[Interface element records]
****************
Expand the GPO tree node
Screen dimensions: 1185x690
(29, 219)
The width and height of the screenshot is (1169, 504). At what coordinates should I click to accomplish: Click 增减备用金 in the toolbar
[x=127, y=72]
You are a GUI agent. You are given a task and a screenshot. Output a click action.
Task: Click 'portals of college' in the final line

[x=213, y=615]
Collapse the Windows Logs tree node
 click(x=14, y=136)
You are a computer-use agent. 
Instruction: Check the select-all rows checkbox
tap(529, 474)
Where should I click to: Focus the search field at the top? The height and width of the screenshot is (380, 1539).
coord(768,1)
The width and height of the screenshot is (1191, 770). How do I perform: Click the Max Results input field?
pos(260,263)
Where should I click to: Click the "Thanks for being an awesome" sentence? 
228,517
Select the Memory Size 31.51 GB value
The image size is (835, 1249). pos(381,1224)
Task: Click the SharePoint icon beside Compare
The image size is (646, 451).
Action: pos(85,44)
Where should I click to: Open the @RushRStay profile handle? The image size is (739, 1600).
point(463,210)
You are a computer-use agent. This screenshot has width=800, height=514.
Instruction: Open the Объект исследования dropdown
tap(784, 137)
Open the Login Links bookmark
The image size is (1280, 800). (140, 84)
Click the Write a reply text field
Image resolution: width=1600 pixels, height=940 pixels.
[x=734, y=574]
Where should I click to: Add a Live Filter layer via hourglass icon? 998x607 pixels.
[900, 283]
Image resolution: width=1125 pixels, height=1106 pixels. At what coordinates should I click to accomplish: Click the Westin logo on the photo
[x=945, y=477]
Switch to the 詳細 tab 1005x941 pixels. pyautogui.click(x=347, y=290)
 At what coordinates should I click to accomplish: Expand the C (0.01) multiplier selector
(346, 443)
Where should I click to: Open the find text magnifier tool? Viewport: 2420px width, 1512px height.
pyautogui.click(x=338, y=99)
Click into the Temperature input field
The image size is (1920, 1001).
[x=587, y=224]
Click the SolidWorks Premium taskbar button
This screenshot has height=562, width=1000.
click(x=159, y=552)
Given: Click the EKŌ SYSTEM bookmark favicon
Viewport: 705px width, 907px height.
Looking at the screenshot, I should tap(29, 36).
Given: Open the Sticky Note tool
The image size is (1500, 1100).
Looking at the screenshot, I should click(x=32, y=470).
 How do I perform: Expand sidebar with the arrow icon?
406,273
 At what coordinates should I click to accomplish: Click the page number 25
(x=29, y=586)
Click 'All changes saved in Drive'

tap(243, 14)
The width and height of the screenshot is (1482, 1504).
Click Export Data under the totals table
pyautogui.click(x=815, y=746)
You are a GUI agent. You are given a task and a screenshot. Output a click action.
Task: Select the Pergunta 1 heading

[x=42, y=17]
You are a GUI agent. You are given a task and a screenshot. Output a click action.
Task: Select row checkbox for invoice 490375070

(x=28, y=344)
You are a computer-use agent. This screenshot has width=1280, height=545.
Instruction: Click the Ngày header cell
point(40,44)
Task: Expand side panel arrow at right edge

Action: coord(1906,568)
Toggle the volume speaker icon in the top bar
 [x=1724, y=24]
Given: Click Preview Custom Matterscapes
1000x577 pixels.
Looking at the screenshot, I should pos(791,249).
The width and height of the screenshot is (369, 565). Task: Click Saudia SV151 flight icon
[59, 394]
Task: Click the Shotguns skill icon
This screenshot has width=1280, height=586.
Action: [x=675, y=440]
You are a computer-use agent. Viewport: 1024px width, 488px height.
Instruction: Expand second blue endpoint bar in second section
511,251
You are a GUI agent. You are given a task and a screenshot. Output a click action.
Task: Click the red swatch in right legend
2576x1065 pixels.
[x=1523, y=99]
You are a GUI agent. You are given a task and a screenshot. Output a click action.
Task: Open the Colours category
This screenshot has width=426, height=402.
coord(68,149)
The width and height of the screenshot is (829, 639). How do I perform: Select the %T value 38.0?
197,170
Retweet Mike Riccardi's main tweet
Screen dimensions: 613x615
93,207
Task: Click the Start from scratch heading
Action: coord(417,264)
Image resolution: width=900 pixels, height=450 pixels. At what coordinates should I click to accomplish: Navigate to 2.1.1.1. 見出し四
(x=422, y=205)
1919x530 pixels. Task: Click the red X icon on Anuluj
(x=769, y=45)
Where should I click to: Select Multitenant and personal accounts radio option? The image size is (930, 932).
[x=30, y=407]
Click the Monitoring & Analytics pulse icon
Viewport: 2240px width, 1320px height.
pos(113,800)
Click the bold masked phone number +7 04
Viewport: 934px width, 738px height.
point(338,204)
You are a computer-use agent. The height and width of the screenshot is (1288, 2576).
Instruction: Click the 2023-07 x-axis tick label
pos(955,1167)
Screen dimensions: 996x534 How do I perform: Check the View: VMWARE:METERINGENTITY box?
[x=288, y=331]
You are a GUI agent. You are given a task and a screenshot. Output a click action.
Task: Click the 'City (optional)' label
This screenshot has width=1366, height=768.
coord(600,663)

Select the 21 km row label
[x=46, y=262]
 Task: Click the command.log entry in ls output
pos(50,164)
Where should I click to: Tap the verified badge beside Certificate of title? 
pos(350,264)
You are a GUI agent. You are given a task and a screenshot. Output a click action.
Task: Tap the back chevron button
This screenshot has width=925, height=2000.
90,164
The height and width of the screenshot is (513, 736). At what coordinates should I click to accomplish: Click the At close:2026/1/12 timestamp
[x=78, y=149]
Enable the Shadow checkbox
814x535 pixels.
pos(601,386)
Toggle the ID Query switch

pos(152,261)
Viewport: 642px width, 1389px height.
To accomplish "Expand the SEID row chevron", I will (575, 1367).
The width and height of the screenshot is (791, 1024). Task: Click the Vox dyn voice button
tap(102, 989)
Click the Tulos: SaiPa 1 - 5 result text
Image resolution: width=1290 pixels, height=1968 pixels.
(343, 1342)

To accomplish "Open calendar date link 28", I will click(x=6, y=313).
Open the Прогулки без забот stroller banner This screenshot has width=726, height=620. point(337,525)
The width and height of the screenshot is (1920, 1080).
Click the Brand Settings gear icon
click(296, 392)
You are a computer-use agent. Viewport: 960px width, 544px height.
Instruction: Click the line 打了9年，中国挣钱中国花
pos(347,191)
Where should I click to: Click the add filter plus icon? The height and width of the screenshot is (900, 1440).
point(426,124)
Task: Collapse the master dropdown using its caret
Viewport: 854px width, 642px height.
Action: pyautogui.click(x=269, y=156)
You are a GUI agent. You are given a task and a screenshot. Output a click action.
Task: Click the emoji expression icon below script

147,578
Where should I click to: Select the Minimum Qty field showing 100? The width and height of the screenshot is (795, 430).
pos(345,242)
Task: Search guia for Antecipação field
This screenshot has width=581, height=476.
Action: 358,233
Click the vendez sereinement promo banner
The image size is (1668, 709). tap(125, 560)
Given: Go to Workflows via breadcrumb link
****************
◆ **Stated exercise**
Reproduce verbatim every line of the data above, from the line containing "Retweet Mike Riccardi's main tweet" through the line containing "[x=78, y=149]", with both of those lines included.

◆ **Output for this task**
Retweet Mike Riccardi's main tweet
Screen dimensions: 613x615
93,207
Task: Click the Start from scratch heading
Action: coord(417,264)
Image resolution: width=900 pixels, height=450 pixels. At what coordinates should I click to accomplish: Navigate to 2.1.1.1. 見出し四
(x=422, y=205)
1919x530 pixels. Task: Click the red X icon on Anuluj
(x=769, y=45)
Where should I click to: Select Multitenant and personal accounts radio option? The image size is (930, 932).
[x=30, y=407]
Click the Monitoring & Analytics pulse icon
Viewport: 2240px width, 1320px height.
pos(113,800)
Click the bold masked phone number +7 04
Viewport: 934px width, 738px height.
point(338,204)
You are a computer-use agent. The height and width of the screenshot is (1288, 2576).
Instruction: Click the 2023-07 x-axis tick label
pos(955,1167)
Screen dimensions: 996x534 How do I perform: Check the View: VMWARE:METERINGENTITY box?
[x=288, y=331]
You are a GUI agent. You are given a task and a screenshot. Output a click action.
Task: Click the 'City (optional)' label
This screenshot has width=1366, height=768.
coord(600,663)

Select the 21 km row label
[x=46, y=262]
 Task: Click the command.log entry in ls output
pos(50,164)
Where should I click to: Tap the verified badge beside Certificate of title? 
pos(350,264)
You are a GUI agent. You are given a task and a screenshot. Output a click action.
Task: Tap the back chevron button
This screenshot has width=925, height=2000.
90,164
The height and width of the screenshot is (513, 736). At what coordinates should I click to accomplish: Click the At close:2026/1/12 timestamp
[x=78, y=149]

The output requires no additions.